Autogrill

Che poi dico io, ma fare un “Imola-Faenza” in autostrada e fermarsi in autogrill all’altezza di Solarolo è così grave?
L’autogrill mi piace, non c’è niente da fare, è così da sempre, un coacervo di genti, di camion, di nafta, di tedeschi e di Crisbì.
Un caffè, poi ti chiedi da dove arriva quello con la giacca blu e la barba lunga che puzza di sudore e compra una Fanta Lemon che l’ultima l’hai vista nel 1989, e la tardona abbronzata con il tacco platinato e lo sguardo perso sul barista, e una brioche miele e cereali che fa tanto colazione anche alle 19.48.
E “Antonella” col cartellino sulla divisa, che distribuisce panini con un’espressione stantia, che capisci che ha mestiere perché lo scontrino lei te lo straccia, a differenza di queste nuove leve che invece te lo rigano con l’unghia in una novella obliterazione 4.0, dove abiterà?
Al lavoro andrà con l’auto o in motorino?
Sì, perché in fondo queste sono le domande che restano dentro.
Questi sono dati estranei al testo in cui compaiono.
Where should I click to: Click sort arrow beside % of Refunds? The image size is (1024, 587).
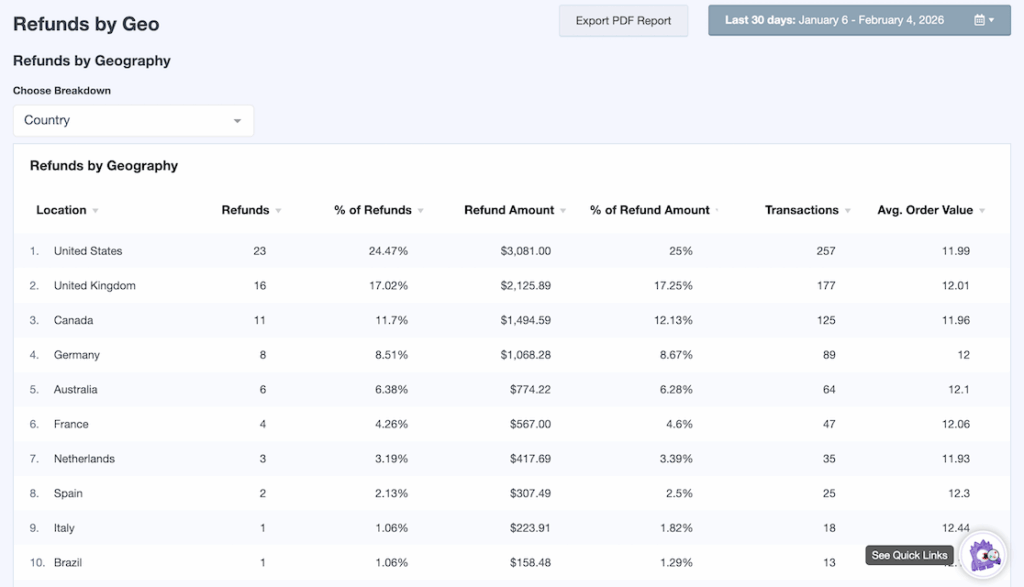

Più o meno come: “ma chi la compra la mortadella a tocchi in autostrada?” Che c’è sempre lì nel banco “salumi e formaggi tipici d’Italia”, costa come il plutonio, ma è immancabilmente splendida, una signora mortadella direi.
L’autogrill fa viaggio, ma fa anche sosta, fa gita e vacanza, ma anche lavoro e fa anche “la prima volta che hai dormito in una cuccetta di un mega camione”.
E mi ricordo quel giubbotto smanicato mille tasche modello pescatore incazzato trovato tra Parma e Piacenza.
E son convinto che qualcuno sì sia pure innamorato in autogrill, magari cenando al Self.
E son convinto che s’incontrino pure gli amanti in autogrill, uno in direzione sud, l’altra in direzione nord, e via a limonare nel sottopasso.
E son convinto che nessuno si sia mai dimenticato qualcun’altra per sbaglio in autogrill, no, ce a voleva proprio lasciare, lì, in quel luogo atipico e franco lungo una strada senza uscite a raso non regolamentate.
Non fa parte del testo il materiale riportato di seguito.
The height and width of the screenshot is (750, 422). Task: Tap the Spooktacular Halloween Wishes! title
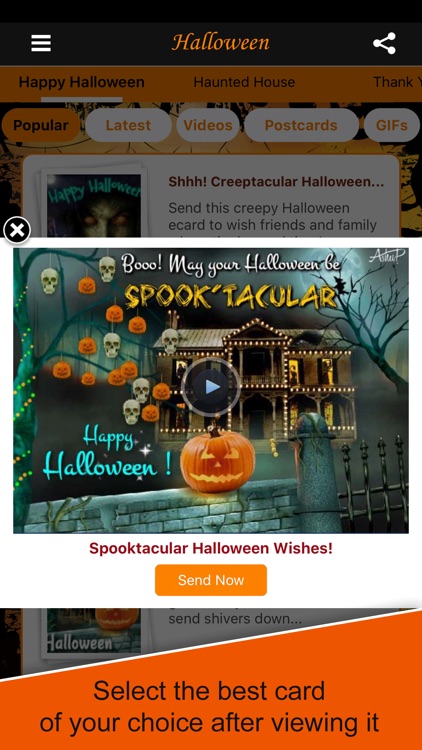pos(211,548)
Io c’ho un po’ fretta, per questo prendo la metro

Io “c’avevo” fretta, e “c’ho” sempre avuto fretta, e “c’ho” ancora fretta, e lo scrivo così  volutamente che è brutto da leggere ma il suono mi piace.
E volevo che il tempo passasse, e stavo lì a spostare avanti gli obiettivi, e farò, e vedrò, e adesso vedrai, e dall’imperfetto si va al presente, con un salto nel futuro e qualche accenno di gerundio.

Sono buffi gli uomini, prima sempre di corsa e poi sempre a frenare, nel tentativo di fermare gli anni che avanzano, cinture di sicurezza allacciate e 300 all’ora per dire stop all’inerzia.
Un po’ come un Ogino e anche un Knaus qualsiasi che usano il coito interrotto: 32 secondi belli tirati e poi un finale a metà che non soddisfa nessuno... o quasi nessuno..., sì perché in effetti dipende un attimo dalla situazione c’è da dire.

Rapido. 
A parte la giustizia è tutto molto rapido, le storie d’amore, le storie di letto, le storie di lavoro, le storie di storie. 
Ti risvegli a quarant’anni che sembrano quarantaquattro ed è un attimo che sono quarantacinque.
Sarebbe opportuno mediare, rallentare all’inizio, velocizzare lentamente nell’intermedio, prendere tempo sul quasi finale per stare sulla metà corsa il più a lungo possibile.
Oppure che so, preliminari medio-veloci, poi passione adrenalinica medio-lenta, poi sudore medio-profumato, poi relax (con o senza botola dipende).
Per contestualizzare: arrivare a trentacinque con calma, indugiare molto a lungo sui trentotto e lasciarsi trascinare dai quaranta ai quarantadue.

Il tempo.
Sta diventando un po’ una fissa, perso nella ricerca del come e dopo tanto riflettere, credo di aver trovato la soluzione, e credo che la soluzione sia fregarsene e non cambiare mai, acquisire quell’arroganza tipica del tu passi e io ti fotto, sì io ti fotto... sì io ti fotto perché io “sto fermo”.